Colonies of bonobos and orangutans are kept in facilities at the Max Planck
Institute for testing to learn more about the biology of these fascinating
creatures.
Because the
great apes are known for their intelligence, the researchers designed
tests to see if bonobos and orangutans could learn to select and transport
tools to be used at a later time. In other words, could they anticipate
that a particular tool would be useful in the future, even though there
was no use for it at the moment?
Bonobos and
orangutans were led into a test room where they learned to use a plastic
tool to dislodge a reward of fresh grapes. After the learning session,
apes were taken to a waiting room with a window where they could watch
as the scientists removed the tools but left intact the reward apparatus
that held the grapes. Each ape being tested was kept in the waiting room
for one hour and then led back into the test room, where it was unable
to get the reward because the correct tool was no longer present. But
before the ape was returned to the waiting room, several tools were placed
in the test room. Some of tools were suitable for getting the grapes and
some were unsuitable. The only way for an ape to get the reward of grapes
on future trips to the test room was to pick up the proper tool when leaving,
carry it to the waiting room, and then return with it to the test room.
Of three
bonobos and three orangutans tested in the first experiment, all learned
within seven trials to pick the correct tool and return with it to the
test room. In 16 trials, one orangutan left and returned with the correct
tool 15 times. The six experimental animals left the room with a tool
70 percent of the time, and the choice of a correct tool, compared to
an inappropriate tool, was made a statistically significant proportion
of the time. In another experiment, one of both species of test animals
was placed in a waiting room for 14 hours between access to the tools
and its return to the feeding apparatus.
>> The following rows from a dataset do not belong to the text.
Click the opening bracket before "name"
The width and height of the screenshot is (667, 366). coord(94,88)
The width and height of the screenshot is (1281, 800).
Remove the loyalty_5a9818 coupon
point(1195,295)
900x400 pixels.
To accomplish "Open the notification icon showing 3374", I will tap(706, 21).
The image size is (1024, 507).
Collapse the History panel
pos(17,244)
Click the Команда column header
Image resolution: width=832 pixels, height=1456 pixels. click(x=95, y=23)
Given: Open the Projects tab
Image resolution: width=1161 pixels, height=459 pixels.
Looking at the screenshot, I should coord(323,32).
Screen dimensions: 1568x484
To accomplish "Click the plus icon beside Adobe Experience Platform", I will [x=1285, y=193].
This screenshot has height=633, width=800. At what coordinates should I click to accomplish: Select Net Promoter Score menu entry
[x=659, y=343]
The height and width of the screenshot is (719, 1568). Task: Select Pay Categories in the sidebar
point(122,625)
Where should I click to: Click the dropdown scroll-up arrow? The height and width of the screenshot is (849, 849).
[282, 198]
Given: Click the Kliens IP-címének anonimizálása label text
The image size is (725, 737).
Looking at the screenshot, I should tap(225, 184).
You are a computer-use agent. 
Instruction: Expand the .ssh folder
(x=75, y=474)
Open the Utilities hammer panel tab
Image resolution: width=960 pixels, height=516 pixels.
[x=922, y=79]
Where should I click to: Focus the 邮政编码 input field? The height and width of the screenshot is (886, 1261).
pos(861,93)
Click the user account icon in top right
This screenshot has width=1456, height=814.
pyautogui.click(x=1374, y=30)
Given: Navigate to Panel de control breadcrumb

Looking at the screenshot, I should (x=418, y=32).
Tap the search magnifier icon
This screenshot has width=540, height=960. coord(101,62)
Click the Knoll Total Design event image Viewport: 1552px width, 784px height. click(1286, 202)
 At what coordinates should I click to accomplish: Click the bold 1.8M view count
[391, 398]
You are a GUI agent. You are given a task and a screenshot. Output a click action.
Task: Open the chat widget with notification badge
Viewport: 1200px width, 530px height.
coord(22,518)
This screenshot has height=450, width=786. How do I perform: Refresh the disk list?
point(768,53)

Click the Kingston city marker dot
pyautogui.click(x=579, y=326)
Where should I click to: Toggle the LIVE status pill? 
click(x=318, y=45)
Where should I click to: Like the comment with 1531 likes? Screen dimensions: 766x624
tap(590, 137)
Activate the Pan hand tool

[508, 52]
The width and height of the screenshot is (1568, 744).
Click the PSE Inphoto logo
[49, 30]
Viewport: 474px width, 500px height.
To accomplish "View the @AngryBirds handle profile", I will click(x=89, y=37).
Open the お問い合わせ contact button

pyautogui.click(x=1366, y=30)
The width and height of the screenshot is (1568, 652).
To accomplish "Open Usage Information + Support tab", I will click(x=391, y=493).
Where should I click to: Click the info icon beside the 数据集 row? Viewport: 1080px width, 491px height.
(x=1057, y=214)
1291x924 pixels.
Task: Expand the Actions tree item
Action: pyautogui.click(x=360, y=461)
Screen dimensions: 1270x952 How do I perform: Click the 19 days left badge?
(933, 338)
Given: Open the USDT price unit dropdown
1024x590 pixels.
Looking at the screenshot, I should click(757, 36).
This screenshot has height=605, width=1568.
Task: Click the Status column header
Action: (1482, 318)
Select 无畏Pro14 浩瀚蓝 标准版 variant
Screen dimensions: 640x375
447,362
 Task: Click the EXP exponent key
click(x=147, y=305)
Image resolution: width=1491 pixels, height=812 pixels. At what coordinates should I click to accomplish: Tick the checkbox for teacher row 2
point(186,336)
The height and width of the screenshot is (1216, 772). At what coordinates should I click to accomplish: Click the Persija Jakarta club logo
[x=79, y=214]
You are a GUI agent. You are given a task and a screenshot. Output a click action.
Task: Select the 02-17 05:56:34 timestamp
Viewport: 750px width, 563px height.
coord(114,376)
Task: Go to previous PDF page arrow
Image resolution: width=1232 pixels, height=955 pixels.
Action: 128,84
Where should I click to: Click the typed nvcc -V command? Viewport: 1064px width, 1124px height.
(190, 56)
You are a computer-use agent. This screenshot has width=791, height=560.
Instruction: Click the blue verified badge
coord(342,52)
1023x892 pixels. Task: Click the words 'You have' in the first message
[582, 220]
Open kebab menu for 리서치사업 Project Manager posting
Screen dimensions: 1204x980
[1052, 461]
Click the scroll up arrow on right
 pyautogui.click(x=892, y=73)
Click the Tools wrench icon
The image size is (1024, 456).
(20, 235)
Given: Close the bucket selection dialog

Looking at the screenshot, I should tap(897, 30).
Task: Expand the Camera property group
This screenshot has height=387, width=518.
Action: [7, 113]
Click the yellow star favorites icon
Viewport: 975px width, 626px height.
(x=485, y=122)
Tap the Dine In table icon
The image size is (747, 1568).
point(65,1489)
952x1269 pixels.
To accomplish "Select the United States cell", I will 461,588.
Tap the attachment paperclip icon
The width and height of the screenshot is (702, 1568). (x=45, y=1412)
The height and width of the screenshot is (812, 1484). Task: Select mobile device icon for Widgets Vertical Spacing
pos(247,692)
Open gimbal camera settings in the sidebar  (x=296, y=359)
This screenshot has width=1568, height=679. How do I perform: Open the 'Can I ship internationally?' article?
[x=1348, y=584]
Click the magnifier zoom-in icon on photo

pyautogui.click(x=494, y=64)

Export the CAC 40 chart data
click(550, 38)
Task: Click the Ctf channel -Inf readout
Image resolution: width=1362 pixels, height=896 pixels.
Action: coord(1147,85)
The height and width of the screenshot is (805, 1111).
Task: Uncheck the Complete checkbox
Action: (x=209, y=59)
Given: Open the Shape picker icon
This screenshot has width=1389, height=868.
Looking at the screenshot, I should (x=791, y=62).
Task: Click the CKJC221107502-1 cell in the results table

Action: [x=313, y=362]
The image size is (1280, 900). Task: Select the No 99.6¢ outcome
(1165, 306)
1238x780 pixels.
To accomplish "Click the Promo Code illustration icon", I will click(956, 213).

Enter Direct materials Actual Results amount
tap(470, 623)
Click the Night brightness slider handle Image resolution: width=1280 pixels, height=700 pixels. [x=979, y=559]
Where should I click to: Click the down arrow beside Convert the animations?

This means that they would have
to select a tool and keep up with it for several hours before it would
be useful.
Once again,
the apes excelled. The two test animals successfully carried proper tools
when they left the test room in 19 of 24 trials and returned with the
correct tool 15 times. Demonstrably, apes can choose, keep, and return
with a tool appropriate for future use. The researchers conclude that
a propensity for planning for future needs evolved at least 14 million
years ago, a time when chimpanzees and orangutans had a common ancestor.